By Steve Brawner
© 2015 by Steve Brawner Communications, Inc.
Next week – Dec. 15-17, to be precise – a legislative task force will try to reform health care in Arkansas while deciding what to do about the state’s most contentious issue in years. That’s all.
Here’s the background. After the passage of Obamacare and then a U.S. Supreme Court decision on the matter, states could choose whether or not to expand Medicaid, which provides health care to poor Americans and others. Blue states said yes to the expansion. Most red states like Arkansas said no.
Arkansas said, “Yes, but …” Instead of expanding Medicaid, it would use that money to buy private insurance for Arkansans with incomes up to 138 percent of the federal poverty level.
The program has insured 250,000 Arkansans at its height. In fact, Arkansas has led the nation in reducing its uninsured population. Several states have followed its lead and adopted or considered their own versions. However, some legislators are opposed because the state is scheduled to begin paying part of the cost in 2017, and because this is Obamacare, and because it contributes to the national debt.

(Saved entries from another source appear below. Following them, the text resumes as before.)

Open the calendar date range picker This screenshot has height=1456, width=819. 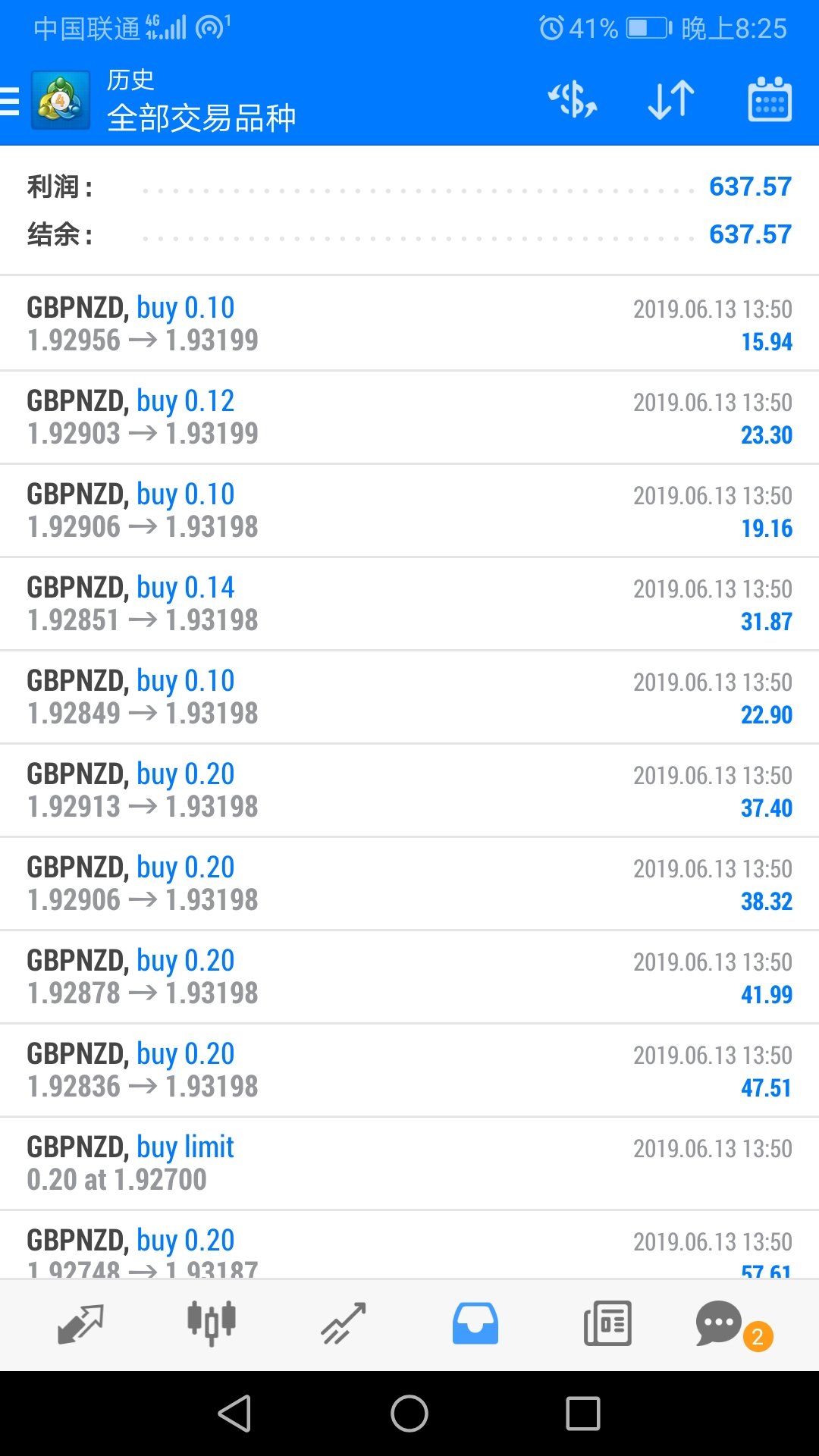pos(770,99)
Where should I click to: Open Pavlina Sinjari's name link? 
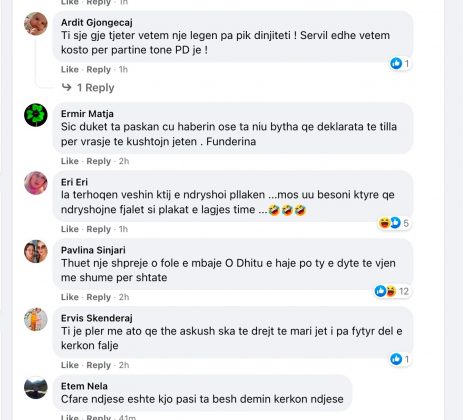(93, 250)
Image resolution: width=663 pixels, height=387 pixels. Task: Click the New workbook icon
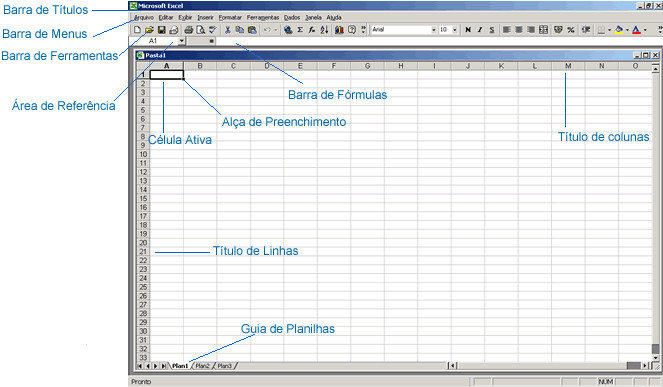137,30
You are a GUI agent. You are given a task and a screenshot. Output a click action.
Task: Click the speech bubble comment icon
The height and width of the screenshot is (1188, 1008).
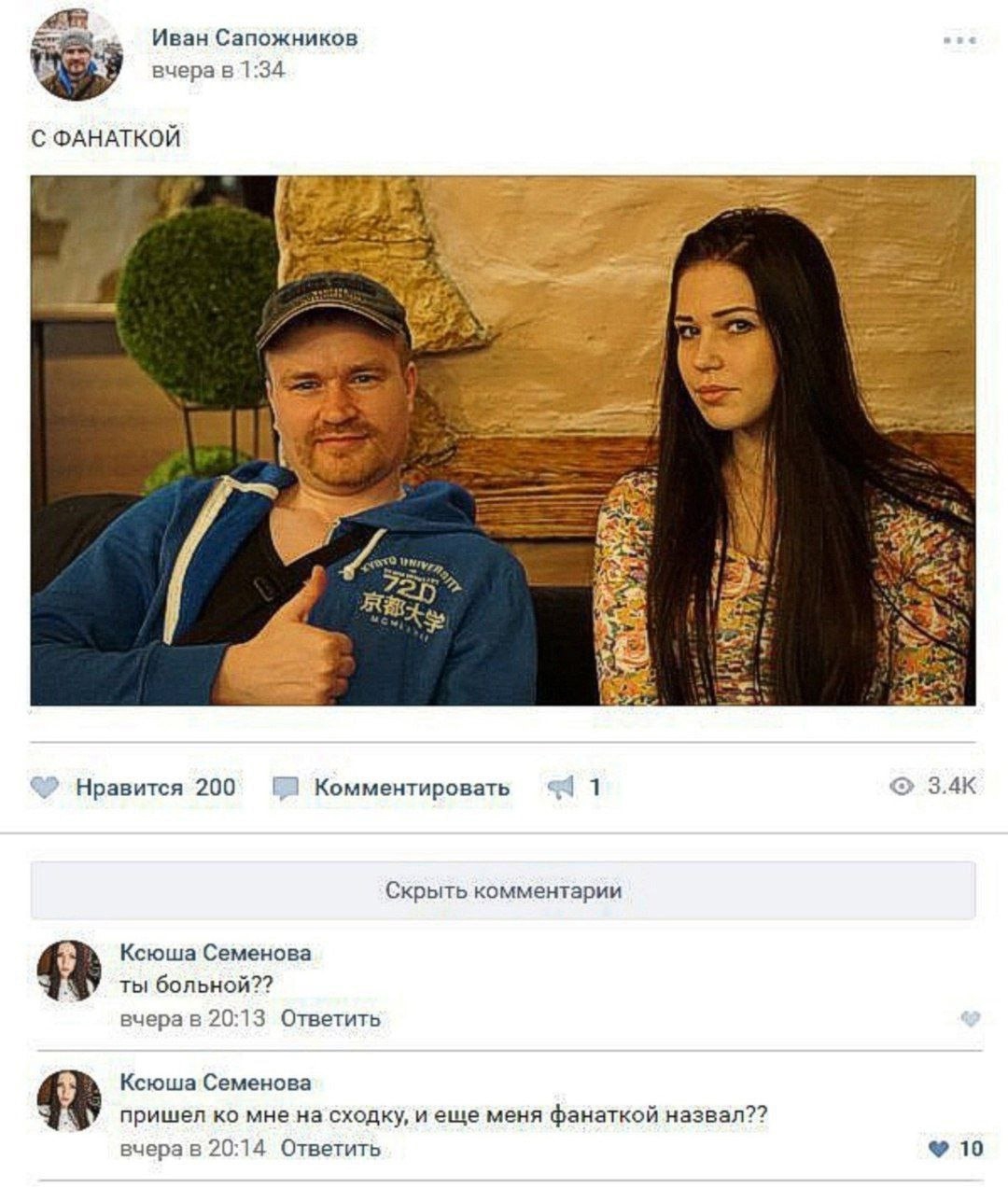[x=285, y=789]
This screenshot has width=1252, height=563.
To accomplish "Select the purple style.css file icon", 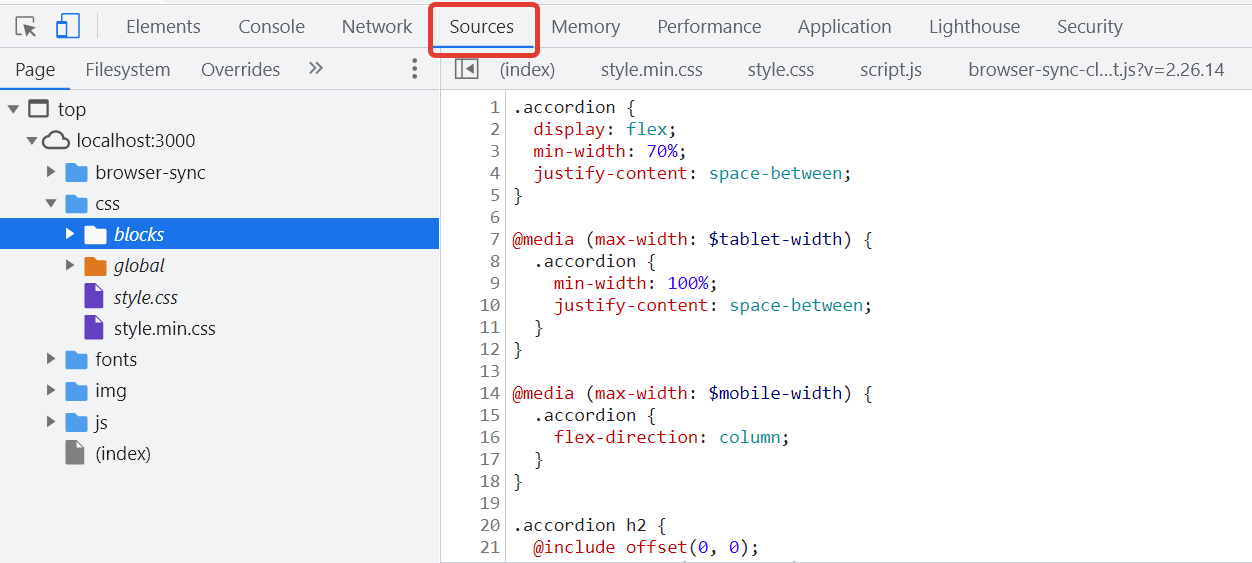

The private option barely passed in 2013 and barely was reauthorized in 2014. Because money is being spent, passage requires a three-fourths majority, which means nine senators can block it.
Instead of having yet another political battle this year, Gov. Asa Hutchinson asked legislators to fund it through 2016 and, in the meantime, reform it along with the overall Medicaid program. To accomplish that task, a Health Reform Legislative Task Force has been meeting this year and will make its report by the end of this month. Their big meeting is scheduled for Dec. 15-17. Then there will be a special session next year where the full Legislature will vote.
The task force was composed of about half private option supporters and half opponents. It hired a national consultant, The Stephen Group, that offered suggestions for changes but certainly didn’t advocate scrapping it.
Hutchinson has offered his own reforms, similar to The Stephen Group’s, that he’s calling “Arkansas Works.” Speaking to a health care group this week, he insisted the private option would end on Dec. 31, 2016. But while Arkansas Works clearly changes the private option, it’s not radically different. The government still would pay for poor people’s private health insurance.
The changes instead would make it less of a welfare program. Beneficiaries who work would be required to be insured through their employer when available rather than through the private option, with the state chipping in to help with costs. Those who don’t work would be required to obtain work training. Recipients earning at least 100 percent of the federal poverty level – and maybe some making less – would be required to pay part of the costs for what is now free health care. Those who don’t pay would lose their health insurance and be locked out of the system for a period of time. Hutchinson also floated the idea of a lifetime cap, meaning a person can’t stay on the private option forever.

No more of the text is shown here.